In data 12 gennaio 2023, la Corte di Giustizia dell’Unione Europea si è pronunciata nella Causa C-154/21, RW contro Österreichische Post AG, sull’interpretazione dell’articolo 15, paragrafo 1, lettera c) del Regolamento (UE) 2016/679 del Parlamento europeo e del Consiglio, del 27 aprile 2016, relativo alla protezione delle persone fisiche con riguardo al trattamento dei dati personali, nonché alla libera circolazione di tali dati e che abroga la direttiva 95/46/CE (General Data Protection Regulation, GDPR)[1]. Tale domanda era stata presentata nell’ambito di una controversia tra RW e la Österreichische Post AG (“Österreichische Post”) in merito ad una richiesta di accesso a dati personali ai sensi dell’articolo 15, paragrafo 1, lettera c)[2], del GDPR.
Questi i fatti.
In data 15 gennaio 2019, RW si era rivolto all’Österreichische Post al fine di ottenere l’accesso ai dati personali che lo riguardavano e che quest’ultima conservava o aveva conservato in passato e, in caso di loro comunicazione a terzi, l’identità degli stessi.

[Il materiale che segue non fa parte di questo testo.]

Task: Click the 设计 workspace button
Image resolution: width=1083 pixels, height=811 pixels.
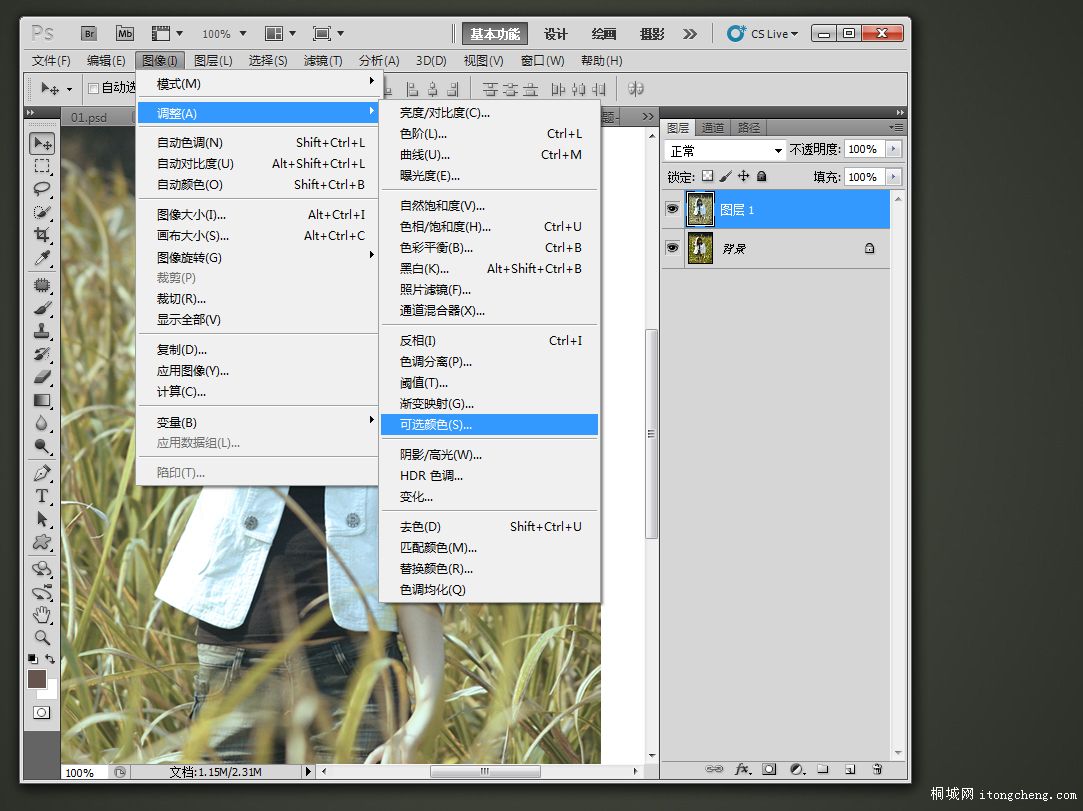Action: 556,34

L’Österreichische Post, tuttavia, si era limitata, da un lato, ad affermare che essa utilizzava dati, nei limiti consentiti dalla legge, nell’ambito della sua attività di editore di elenchi telefonici, e che li forniva a partner commerciali a fini di marketing e, dall’altro, a rinviare ad un sito internet per informazioni più dettagliate e per le altre finalità del trattamento dei dati. Di conseguenza, RW aveva citato l’Österreichische Post dinanzi ai giudici austriaci chiedendo che le venisse ingiunto di fornirgli, in particolare, l’identità del destinatario o dei destinatari dei suoi dati personali così comunicati.

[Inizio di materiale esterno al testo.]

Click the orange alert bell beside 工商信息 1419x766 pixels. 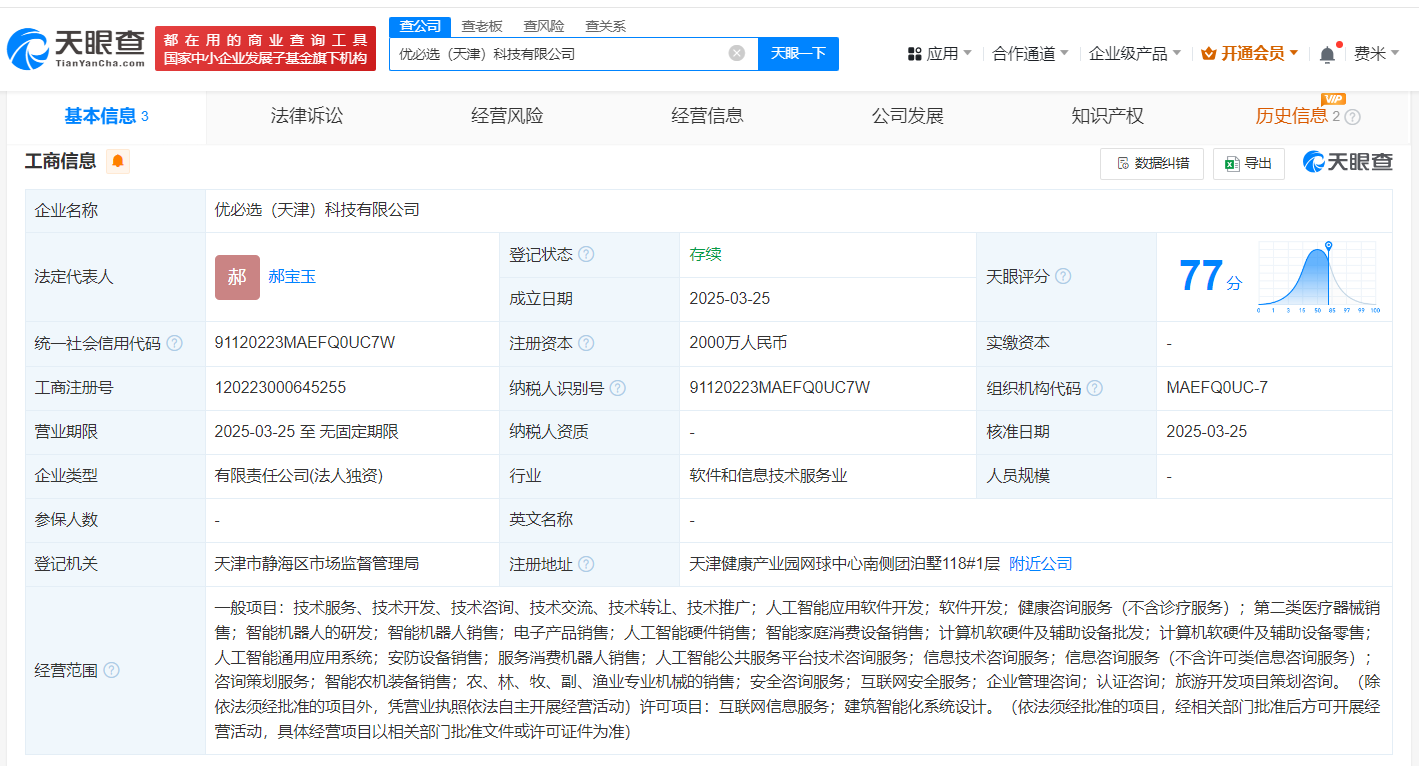pyautogui.click(x=117, y=161)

Poiché il suo ricorso era stato respinto sia in primo che in secondo grado, RW si era rivolto all’Oberster Gerichtshof (Corte suprema austriaca; il “giudice del rinvio”) che, alla luce della necessità di interpretare la normativa europea rilevante in materia, aveva deciso di sospendere il procedimento e di chiedere alla Corte di Giustizia se l’articolo 15, paragrafo 1, lettera c), del GDPR debba essere interpretato nel senso che il diritto di accesso dell’interessato ai dati personali che lo riguardano, previsto da tale disposizione, implica, qualora tali dati siano stati o saranno comunicati a destinatari, l’obbligo per il titolare del trattamento di fornire all’interessato l’identità concreta di questi ultimi.

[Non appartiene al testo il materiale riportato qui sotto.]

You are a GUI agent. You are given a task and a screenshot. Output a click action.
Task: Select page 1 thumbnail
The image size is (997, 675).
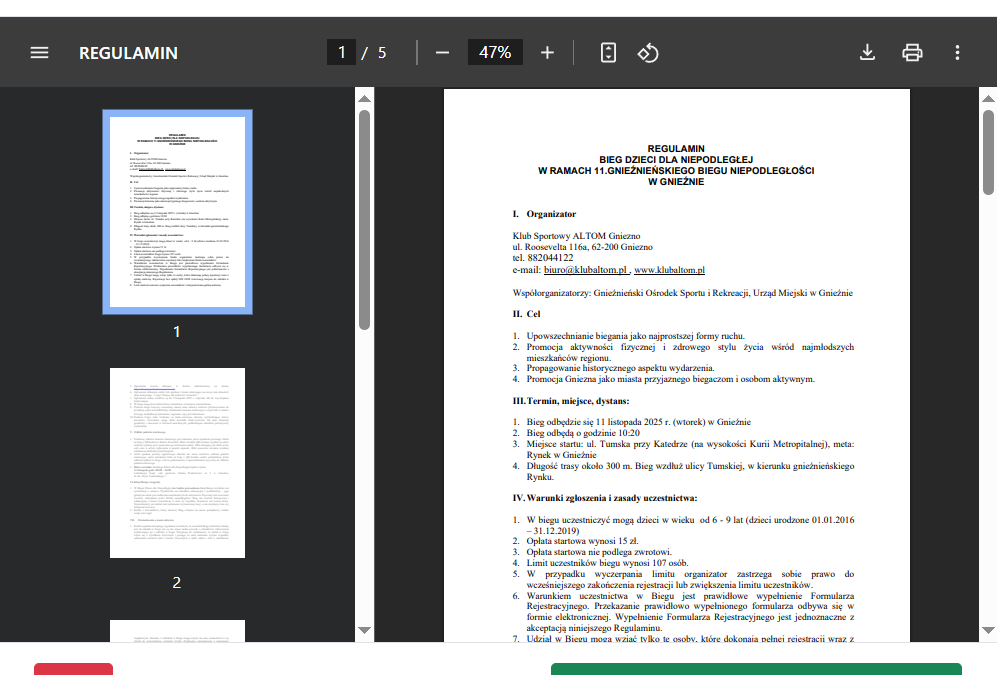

L’interpretazione di una disposizione del diritto dell’Unione richiede di tener conto non soltanto della sua formulazione, e bensì anche del contesto in cui essa si inserisce nonché degli obiettivi e della finalità che persegue l’atto di cui essa fa parte[3].
Il tenore letterale dell’articolo 15, paragrafo 1, lettera c), del GDPR non consente di stabilire, in modo univoco, se l’interessato, qualora i dati personali che lo riguardano siano stati o saranno comunicati, abbia il diritto di essere informato riguardo all’identità concreta dei destinatari di questi ultimi.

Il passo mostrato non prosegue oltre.